Artist Statement Resonified 2017

One of the pages attached to this blog is my Artist’s Statement. I believe in intention and evolution, so this statement is a living document for me. I reflect and revise the statement as soundscapes guide me through the world. Last July, I had the opportunity to expand my understanding of a Pauline Oliveros quote that is an integral part of my statement. I thank my dear friend, Theresa Carilli, for helping me clarify what I am saying! (Photo of Pauline Oliveros from media.hyperreal.org)


“Nevertheless, She Transmitted” – The Subtle Activism of Soundscaping

Pauline Oliveros, pioneering electronic musician and Mother of Deep Listening, defines a soundscape as

“All of the waveforms faithfully transmitted to our audio cortex and its mechanisms.”

With this statement, Oliveros calls out all the limitations that we place on inclusiveness, and issues a challenge to both sound artist and listener. This is not an acoustically contained melody in a particular key with carefully cultivated supporting orchestrations. This is not about money, commodity, mastery of instrument, aesthetics, standards of excellence, competition or any other divisive concept decreed from the bully pulpit. This is “All of the waveforms…”, all of the frequencies in the sounding world. All of them! Oliveros envisions inclusiveness as “essential to the process of unlocking layer after layer of imagination, meaning and memory down to the cellular level of human experience.” Her vision offers the soundscape as antidote to patriarchal divide and conquer methodologies that are extremely loud in our current culture. As a sound artist, creating and performing soundscapes with a community of cohorts, it has become my devout intention to take up her challenge to transmit all of the waveforms to audio cortexes everywhere!! How is this to be done? As sound practitioners, how do we “faithfully” transmit all of the wave forms? And as audience members, how can we also “faithfully” receive all of the wave forms?

The challenge in her definition of soundscape is carefully packed in the words “all” and “faithfully”. These two words are intimately connected in this statement. They transform a physiological description into a guiding intention. “All” means striving for inclusion/no exclusions.  In order to be “faithful”, one must be fully present. And a powerful path to inclusiveness AND presence for both sound artist and audience member lies in the practice of deep listening with reverent attention to the harmonics/enharmonics, melodies/noises, and rhythms/arrhythms that comprise each sonic moment.
----
## To be done
**A.** The artist statement on soundscapes names several things a soundscape "is not about." List those things.
**B.** Pick up the artist statement on soundscapes after its last sentence and keep writing it.
You won't need the listing for anything here.

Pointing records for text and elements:
----
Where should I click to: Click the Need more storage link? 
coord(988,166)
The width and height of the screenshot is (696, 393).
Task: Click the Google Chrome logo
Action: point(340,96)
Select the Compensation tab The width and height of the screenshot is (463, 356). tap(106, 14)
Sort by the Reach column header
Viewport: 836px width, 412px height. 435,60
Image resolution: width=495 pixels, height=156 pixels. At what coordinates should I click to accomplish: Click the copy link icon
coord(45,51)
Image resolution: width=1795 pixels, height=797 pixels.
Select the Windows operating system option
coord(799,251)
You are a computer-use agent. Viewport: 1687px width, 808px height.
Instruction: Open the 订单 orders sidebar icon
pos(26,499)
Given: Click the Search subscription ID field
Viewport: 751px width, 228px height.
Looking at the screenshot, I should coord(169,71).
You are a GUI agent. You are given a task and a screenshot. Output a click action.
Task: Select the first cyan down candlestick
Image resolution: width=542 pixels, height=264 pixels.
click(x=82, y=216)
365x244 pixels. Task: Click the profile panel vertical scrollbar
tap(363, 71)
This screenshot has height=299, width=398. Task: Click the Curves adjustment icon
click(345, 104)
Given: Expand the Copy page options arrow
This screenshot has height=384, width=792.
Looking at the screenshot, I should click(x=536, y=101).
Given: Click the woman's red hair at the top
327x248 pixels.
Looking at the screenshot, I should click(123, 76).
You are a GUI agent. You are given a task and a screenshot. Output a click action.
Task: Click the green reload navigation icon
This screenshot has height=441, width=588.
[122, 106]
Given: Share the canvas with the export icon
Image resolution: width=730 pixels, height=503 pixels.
----
## Final results
**A.**
- money
- commodity
- mastery of instrument
- aesthetics
- standards of excellence
- competition

**B.**
As a presence-practicing soundscape artist, I explore this terrain and bring back markers for accessibility to anyone who wants to give audience to soundscapes.

For many first-time listeners, soundscapes may feel overwhelming and chaotic. Many reject giving audience to soundscapes for this reason. Soundscapes do not give much direction as to what to listen to, so one must listen INTO the soundscape. That is the first adjustment for the listener – stop, breathe, find a friendly line or voice and follow it. The line might be a long meandering phrase or a loop, percussion or melody, foreground or background, fast or slow, loud or soft. It takes a curious desire to hear WHAT? is going on IN THERE! to get past the boredom, fears and defensiveness that often arise when forms are changing in unexpected ways. When the hypercritical, judgemental mind lets go into curious, discerning mind, the listener will discover the pathway inside the soundscape.

Once inside the cave of sound, footholds are both secure and insecure. Like a bird lighting on a branch, the listener does not know if the center will hold, so deep listening provides the wings to move to another branch. We explore the fluid nature of “in time” and “in tune” as we settle into and are disrupted by the soundscape; blips and glitches, fits and starts, followed by a deeper sense of the flow of the scape beyond preconceived ideas of tempo and tonal center.

So soundscapes are these churning, swirling, floating containers, within which my cohorts and I add other voices and textures. I think of the soundscape as a beautiful being and we are the accessories. Another cohort observed that soundscapes are like patchwork quilts. We have a bunch of scraps of sounds and we weave them into a whole. Or the soundscape is an aquarium full of fish swimming and darting around.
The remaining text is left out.